> **Records for this task**:

....

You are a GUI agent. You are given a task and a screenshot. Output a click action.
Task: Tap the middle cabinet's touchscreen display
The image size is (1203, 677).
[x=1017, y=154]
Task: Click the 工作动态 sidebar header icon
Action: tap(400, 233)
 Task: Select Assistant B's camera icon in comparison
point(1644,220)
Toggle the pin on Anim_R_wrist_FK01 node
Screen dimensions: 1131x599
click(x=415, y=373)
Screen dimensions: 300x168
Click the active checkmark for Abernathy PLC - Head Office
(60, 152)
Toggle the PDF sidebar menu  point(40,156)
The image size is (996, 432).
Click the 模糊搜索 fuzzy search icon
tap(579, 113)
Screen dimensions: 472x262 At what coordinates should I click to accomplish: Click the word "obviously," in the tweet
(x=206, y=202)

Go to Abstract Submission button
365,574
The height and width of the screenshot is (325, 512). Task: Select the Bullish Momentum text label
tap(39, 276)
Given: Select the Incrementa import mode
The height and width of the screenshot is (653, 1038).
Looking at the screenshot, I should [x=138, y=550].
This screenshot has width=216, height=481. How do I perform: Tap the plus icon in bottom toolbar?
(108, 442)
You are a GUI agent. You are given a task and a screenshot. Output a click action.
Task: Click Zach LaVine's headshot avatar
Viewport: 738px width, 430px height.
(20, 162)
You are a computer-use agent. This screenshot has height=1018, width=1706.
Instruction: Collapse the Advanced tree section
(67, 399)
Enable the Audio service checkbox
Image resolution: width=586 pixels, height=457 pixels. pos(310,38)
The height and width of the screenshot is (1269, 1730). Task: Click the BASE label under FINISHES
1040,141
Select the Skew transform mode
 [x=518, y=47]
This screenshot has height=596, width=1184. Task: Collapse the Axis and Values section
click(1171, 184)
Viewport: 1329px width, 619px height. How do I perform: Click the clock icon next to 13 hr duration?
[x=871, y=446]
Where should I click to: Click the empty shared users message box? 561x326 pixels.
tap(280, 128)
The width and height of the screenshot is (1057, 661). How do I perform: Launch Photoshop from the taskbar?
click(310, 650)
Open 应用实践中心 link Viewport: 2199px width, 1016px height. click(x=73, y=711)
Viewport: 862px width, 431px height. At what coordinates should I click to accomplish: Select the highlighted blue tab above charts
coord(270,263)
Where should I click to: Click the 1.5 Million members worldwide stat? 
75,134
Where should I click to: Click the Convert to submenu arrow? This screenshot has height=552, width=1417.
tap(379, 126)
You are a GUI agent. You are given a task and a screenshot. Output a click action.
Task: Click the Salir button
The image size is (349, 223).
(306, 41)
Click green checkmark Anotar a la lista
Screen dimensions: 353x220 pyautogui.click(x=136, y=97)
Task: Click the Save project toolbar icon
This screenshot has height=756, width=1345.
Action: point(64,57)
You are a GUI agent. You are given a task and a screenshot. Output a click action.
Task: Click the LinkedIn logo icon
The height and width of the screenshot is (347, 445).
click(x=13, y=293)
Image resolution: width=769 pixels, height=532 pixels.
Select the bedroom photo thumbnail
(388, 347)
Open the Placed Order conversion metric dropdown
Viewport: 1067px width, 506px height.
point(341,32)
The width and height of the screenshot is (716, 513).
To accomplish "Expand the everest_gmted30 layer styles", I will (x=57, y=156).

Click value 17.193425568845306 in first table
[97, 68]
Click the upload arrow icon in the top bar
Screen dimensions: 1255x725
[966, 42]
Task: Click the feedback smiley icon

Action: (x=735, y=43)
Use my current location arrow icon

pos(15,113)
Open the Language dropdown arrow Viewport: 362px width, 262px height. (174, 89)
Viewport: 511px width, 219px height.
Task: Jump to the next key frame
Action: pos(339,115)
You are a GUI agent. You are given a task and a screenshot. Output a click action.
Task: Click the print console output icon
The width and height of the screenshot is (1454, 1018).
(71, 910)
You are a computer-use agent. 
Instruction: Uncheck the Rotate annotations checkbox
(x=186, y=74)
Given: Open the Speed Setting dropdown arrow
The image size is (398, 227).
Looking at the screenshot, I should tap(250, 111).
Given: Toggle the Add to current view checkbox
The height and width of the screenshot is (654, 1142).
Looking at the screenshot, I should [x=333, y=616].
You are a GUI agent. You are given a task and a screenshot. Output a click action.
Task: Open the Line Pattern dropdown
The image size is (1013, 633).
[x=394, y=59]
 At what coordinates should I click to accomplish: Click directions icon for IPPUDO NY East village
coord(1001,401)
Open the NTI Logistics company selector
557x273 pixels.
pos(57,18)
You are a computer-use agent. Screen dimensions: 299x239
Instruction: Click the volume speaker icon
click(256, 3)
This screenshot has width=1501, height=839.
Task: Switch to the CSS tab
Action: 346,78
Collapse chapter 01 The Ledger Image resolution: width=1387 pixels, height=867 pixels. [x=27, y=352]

....

> **Exercise requirements**:
Display each line of the material above that contains the word "Where", and match its capitalization exactly.

> **Solution to this problem**:
Where should I click to: Click the empty shared users message box? 561x326 pixels.
Where should I click to: Click the 1.5 Million members worldwide stat? 
Where should I click to: Click the Convert to submenu arrow? This screenshot has height=552, width=1417.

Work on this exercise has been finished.